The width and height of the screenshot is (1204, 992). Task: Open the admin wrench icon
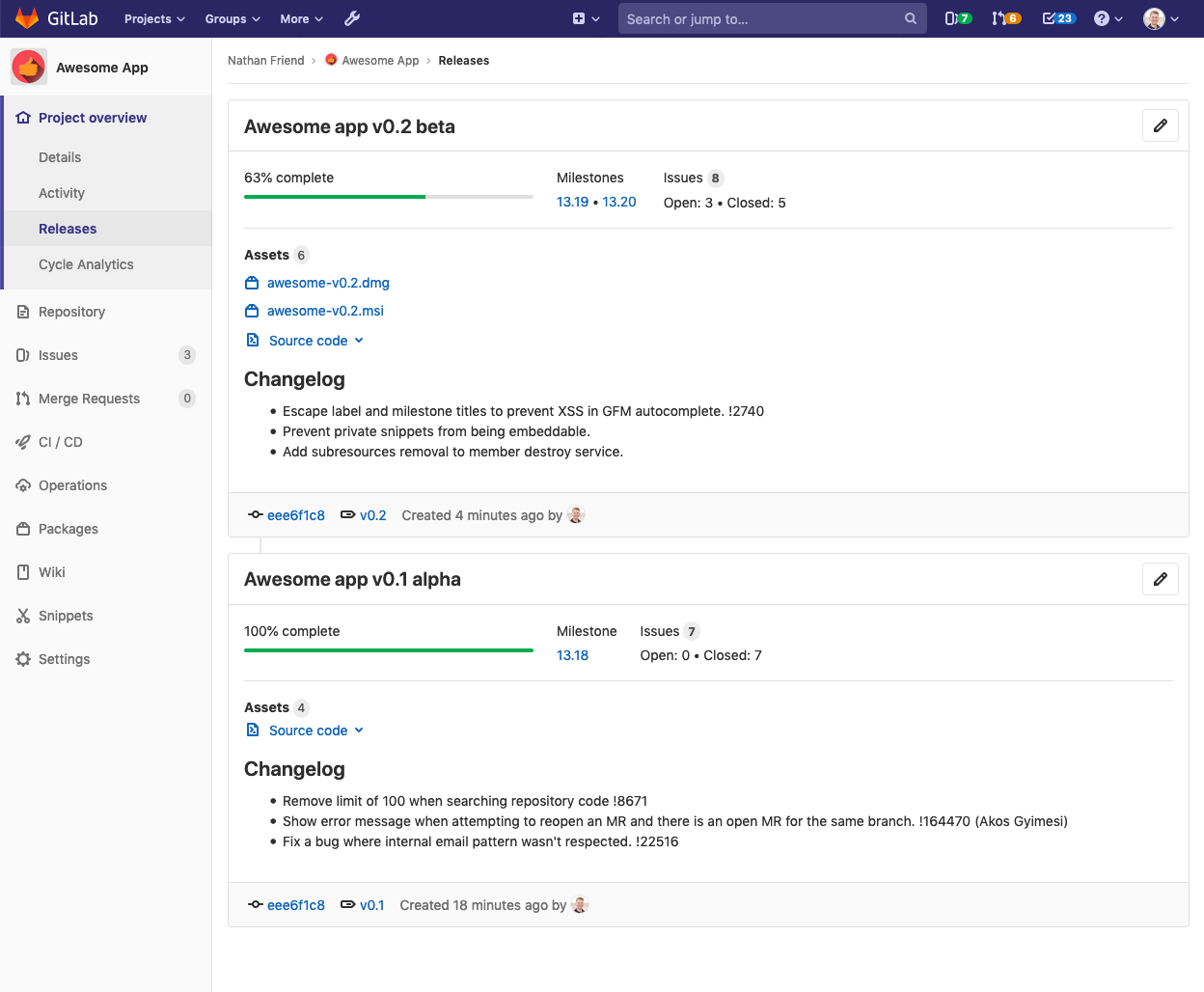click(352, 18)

----------------

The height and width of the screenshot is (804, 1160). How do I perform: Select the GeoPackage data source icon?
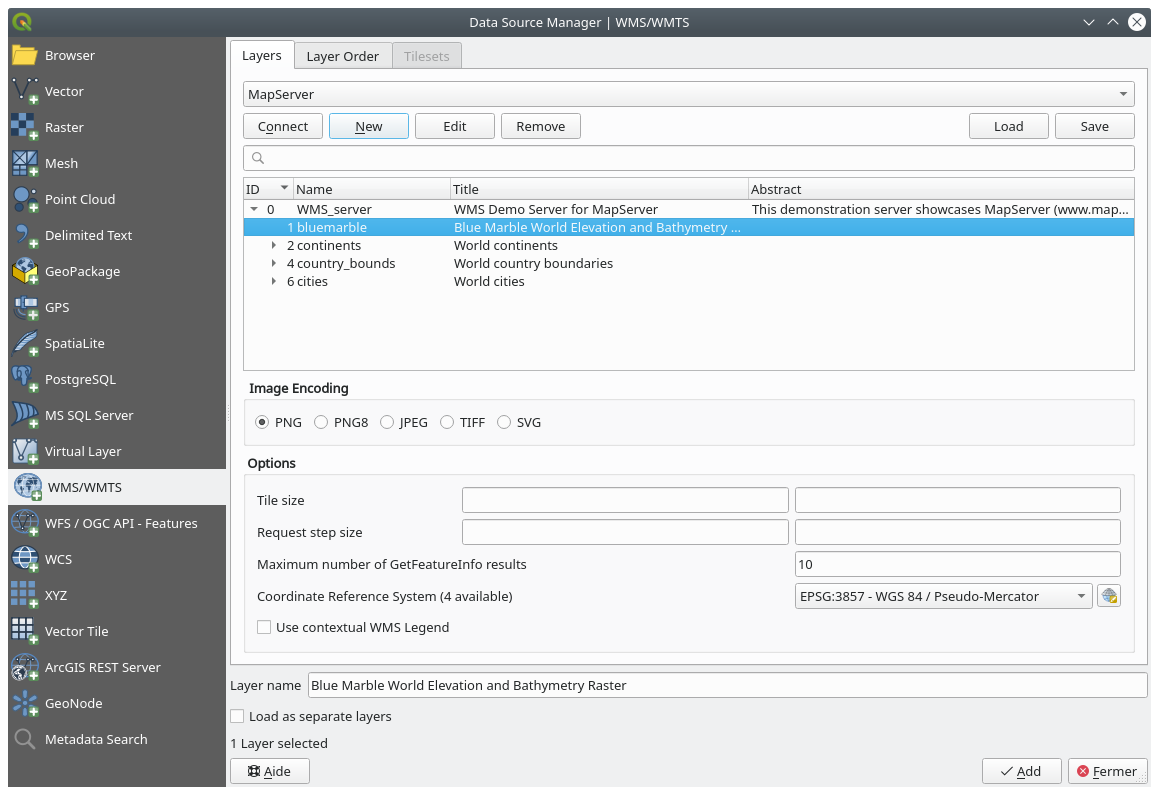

----------------

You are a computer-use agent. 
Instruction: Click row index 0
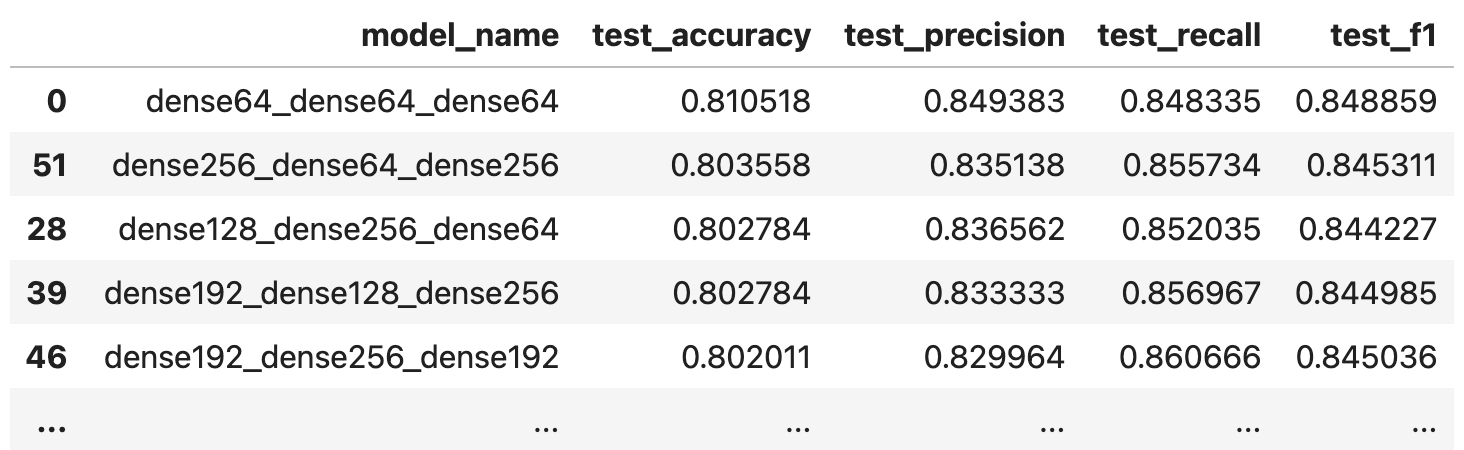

----------------

### Your goal
Return exactly the lines above from the line that has "You are a computer-use agent." through the line that has "Instruction: Click row index 0", inclusive, and nothing else.

### The answer
You are a computer-use agent. 
Instruction: Click row index 0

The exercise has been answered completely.